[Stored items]
>>>>

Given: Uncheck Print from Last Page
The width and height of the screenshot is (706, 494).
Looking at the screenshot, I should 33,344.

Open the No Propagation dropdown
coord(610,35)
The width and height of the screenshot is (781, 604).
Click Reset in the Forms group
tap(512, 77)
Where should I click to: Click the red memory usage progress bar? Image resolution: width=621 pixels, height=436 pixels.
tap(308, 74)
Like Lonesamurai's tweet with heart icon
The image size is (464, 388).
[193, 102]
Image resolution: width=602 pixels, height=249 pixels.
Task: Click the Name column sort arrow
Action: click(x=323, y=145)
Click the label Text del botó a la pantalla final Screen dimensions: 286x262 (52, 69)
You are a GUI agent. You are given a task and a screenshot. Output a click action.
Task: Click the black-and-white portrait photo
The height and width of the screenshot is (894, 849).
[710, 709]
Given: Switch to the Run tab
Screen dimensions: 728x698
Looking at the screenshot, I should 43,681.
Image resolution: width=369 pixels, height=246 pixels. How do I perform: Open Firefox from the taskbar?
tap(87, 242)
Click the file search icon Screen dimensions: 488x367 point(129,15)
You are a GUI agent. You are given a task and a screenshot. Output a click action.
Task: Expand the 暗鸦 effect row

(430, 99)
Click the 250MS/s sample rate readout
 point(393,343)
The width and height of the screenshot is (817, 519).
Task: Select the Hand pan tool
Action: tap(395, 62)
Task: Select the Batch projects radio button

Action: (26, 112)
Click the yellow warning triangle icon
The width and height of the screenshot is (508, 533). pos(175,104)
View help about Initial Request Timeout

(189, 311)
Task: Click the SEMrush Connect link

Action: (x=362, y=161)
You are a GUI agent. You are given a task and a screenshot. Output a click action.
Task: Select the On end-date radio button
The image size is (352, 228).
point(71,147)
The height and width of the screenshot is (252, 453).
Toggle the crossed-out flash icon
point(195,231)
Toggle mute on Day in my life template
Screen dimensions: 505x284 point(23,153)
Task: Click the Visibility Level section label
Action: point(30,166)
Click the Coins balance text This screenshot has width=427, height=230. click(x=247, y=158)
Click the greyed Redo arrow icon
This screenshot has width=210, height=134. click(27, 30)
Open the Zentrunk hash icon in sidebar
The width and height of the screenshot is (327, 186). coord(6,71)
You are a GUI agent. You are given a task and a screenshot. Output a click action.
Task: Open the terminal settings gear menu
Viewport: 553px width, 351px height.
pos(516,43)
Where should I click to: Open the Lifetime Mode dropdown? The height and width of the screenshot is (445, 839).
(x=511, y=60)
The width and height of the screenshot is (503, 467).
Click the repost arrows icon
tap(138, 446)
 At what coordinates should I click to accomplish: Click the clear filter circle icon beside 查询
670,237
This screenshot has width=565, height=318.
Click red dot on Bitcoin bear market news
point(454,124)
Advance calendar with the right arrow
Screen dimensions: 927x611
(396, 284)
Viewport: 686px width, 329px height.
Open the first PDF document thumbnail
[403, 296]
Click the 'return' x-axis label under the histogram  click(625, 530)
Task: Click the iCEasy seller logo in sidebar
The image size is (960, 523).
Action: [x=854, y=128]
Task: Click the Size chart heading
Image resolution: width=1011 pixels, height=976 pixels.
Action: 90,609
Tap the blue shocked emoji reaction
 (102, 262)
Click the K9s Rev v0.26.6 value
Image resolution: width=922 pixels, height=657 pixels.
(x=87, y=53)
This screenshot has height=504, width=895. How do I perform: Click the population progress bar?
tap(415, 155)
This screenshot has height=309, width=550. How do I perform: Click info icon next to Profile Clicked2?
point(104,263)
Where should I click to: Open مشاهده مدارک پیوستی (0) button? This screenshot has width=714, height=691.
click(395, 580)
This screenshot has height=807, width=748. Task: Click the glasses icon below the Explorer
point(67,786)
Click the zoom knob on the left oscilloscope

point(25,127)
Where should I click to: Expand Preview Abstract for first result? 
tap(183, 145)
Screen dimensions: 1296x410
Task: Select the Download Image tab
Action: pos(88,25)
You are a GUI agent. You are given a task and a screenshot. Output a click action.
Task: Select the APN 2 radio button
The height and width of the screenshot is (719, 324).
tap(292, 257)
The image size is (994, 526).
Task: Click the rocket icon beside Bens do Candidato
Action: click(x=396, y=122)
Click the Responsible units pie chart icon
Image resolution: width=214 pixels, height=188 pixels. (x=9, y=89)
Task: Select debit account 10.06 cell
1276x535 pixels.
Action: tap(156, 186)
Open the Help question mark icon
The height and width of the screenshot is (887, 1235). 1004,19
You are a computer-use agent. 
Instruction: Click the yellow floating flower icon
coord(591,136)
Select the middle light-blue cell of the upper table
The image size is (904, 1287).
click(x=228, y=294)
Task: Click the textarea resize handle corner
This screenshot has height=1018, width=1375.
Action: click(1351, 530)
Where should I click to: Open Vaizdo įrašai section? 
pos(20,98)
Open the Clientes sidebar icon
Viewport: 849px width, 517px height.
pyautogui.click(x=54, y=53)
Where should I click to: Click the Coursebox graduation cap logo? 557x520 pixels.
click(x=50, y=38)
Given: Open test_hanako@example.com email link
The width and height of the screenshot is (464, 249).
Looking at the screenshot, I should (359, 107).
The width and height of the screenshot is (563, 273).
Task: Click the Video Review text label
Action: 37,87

<<<<

§ **Work instructions**
Every single entry is to be retyped exactly.

§ **Task answer**
Given: Uncheck Print from Last Page
The width and height of the screenshot is (706, 494).
Looking at the screenshot, I should 33,344.

Open the No Propagation dropdown
coord(610,35)
The width and height of the screenshot is (781, 604).
Click Reset in the Forms group
tap(512, 77)
Where should I click to: Click the red memory usage progress bar? Image resolution: width=621 pixels, height=436 pixels.
tap(308, 74)
Like Lonesamurai's tweet with heart icon
The image size is (464, 388).
[193, 102]
Image resolution: width=602 pixels, height=249 pixels.
Task: Click the Name column sort arrow
Action: click(x=323, y=145)
Click the label Text del botó a la pantalla final Screen dimensions: 286x262 (52, 69)
You are a GUI agent. You are given a task and a screenshot. Output a click action.
Task: Click the black-and-white portrait photo
The height and width of the screenshot is (894, 849).
[710, 709]
Given: Switch to the Run tab
Screen dimensions: 728x698
Looking at the screenshot, I should 43,681.
Image resolution: width=369 pixels, height=246 pixels. How do I perform: Open Firefox from the taskbar?
tap(87, 242)
Click the file search icon Screen dimensions: 488x367 point(129,15)
You are a GUI agent. You are given a task and a screenshot. Output a click action.
Task: Expand the 暗鸦 effect row

(430, 99)
Click the 250MS/s sample rate readout
 point(393,343)
The width and height of the screenshot is (817, 519).
Task: Select the Hand pan tool
Action: tap(395, 62)
Task: Select the Batch projects radio button

Action: (26, 112)
Click the yellow warning triangle icon
The width and height of the screenshot is (508, 533). pos(175,104)
View help about Initial Request Timeout

(189, 311)
Task: Click the SEMrush Connect link

Action: (x=362, y=161)
You are a GUI agent. You are given a task and a screenshot. Output a click action.
Task: Select the On end-date radio button
The image size is (352, 228).
point(71,147)
The height and width of the screenshot is (252, 453).
Toggle the crossed-out flash icon
point(195,231)
Toggle mute on Day in my life template
Screen dimensions: 505x284 point(23,153)
Task: Click the Visibility Level section label
Action: point(30,166)
Click the Coins balance text This screenshot has width=427, height=230. click(x=247, y=158)
Click the greyed Redo arrow icon
This screenshot has width=210, height=134. click(27, 30)
Open the Zentrunk hash icon in sidebar
The width and height of the screenshot is (327, 186). coord(6,71)
You are a GUI agent. You are given a task and a screenshot. Output a click action.
Task: Open the terminal settings gear menu
Viewport: 553px width, 351px height.
pos(516,43)
Where should I click to: Open the Lifetime Mode dropdown? The height and width of the screenshot is (445, 839).
(x=511, y=60)
The width and height of the screenshot is (503, 467).
Click the repost arrows icon
tap(138, 446)
 At what coordinates should I click to accomplish: Click the clear filter circle icon beside 查询
670,237
This screenshot has width=565, height=318.
Click red dot on Bitcoin bear market news
point(454,124)
Advance calendar with the right arrow
Screen dimensions: 927x611
(396, 284)
Viewport: 686px width, 329px height.
Open the first PDF document thumbnail
[403, 296]
Click the 'return' x-axis label under the histogram  click(625, 530)
Task: Click the iCEasy seller logo in sidebar
The image size is (960, 523).
Action: [x=854, y=128]
Task: Click the Size chart heading
Image resolution: width=1011 pixels, height=976 pixels.
Action: 90,609
Tap the blue shocked emoji reaction
 (102, 262)
Click the K9s Rev v0.26.6 value
Image resolution: width=922 pixels, height=657 pixels.
(x=87, y=53)
This screenshot has height=504, width=895. How do I perform: Click the population progress bar?
tap(415, 155)
This screenshot has height=309, width=550. How do I perform: Click info icon next to Profile Clicked2?
point(104,263)
Where should I click to: Open مشاهده مدارک پیوستی (0) button? This screenshot has width=714, height=691.
click(395, 580)
This screenshot has height=807, width=748. Task: Click the glasses icon below the Explorer
point(67,786)
Click the zoom knob on the left oscilloscope

point(25,127)
Where should I click to: Expand Preview Abstract for first result? 
tap(183, 145)
Screen dimensions: 1296x410
Task: Select the Download Image tab
Action: pos(88,25)
You are a GUI agent. You are given a task and a screenshot. Output a click action.
Task: Select the APN 2 radio button
The height and width of the screenshot is (719, 324).
tap(292, 257)
The image size is (994, 526).
Task: Click the rocket icon beside Bens do Candidato
Action: click(x=396, y=122)
Click the Responsible units pie chart icon
Image resolution: width=214 pixels, height=188 pixels. (x=9, y=89)
Task: Select debit account 10.06 cell
1276x535 pixels.
Action: tap(156, 186)
Open the Help question mark icon
The height and width of the screenshot is (887, 1235). 1004,19
You are a computer-use agent. 
Instruction: Click the yellow floating flower icon
coord(591,136)
Select the middle light-blue cell of the upper table
The image size is (904, 1287).
click(x=228, y=294)
Task: Click the textarea resize handle corner
This screenshot has height=1018, width=1375.
Action: click(1351, 530)
Where should I click to: Open Vaizdo įrašai section? 
pos(20,98)
Open the Clientes sidebar icon
Viewport: 849px width, 517px height.
pyautogui.click(x=54, y=53)
Where should I click to: Click the Coursebox graduation cap logo? 557x520 pixels.
click(x=50, y=38)
Given: Open test_hanako@example.com email link
The width and height of the screenshot is (464, 249).
Looking at the screenshot, I should (359, 107).
The width and height of the screenshot is (563, 273).
Task: Click the Video Review text label
Action: 37,87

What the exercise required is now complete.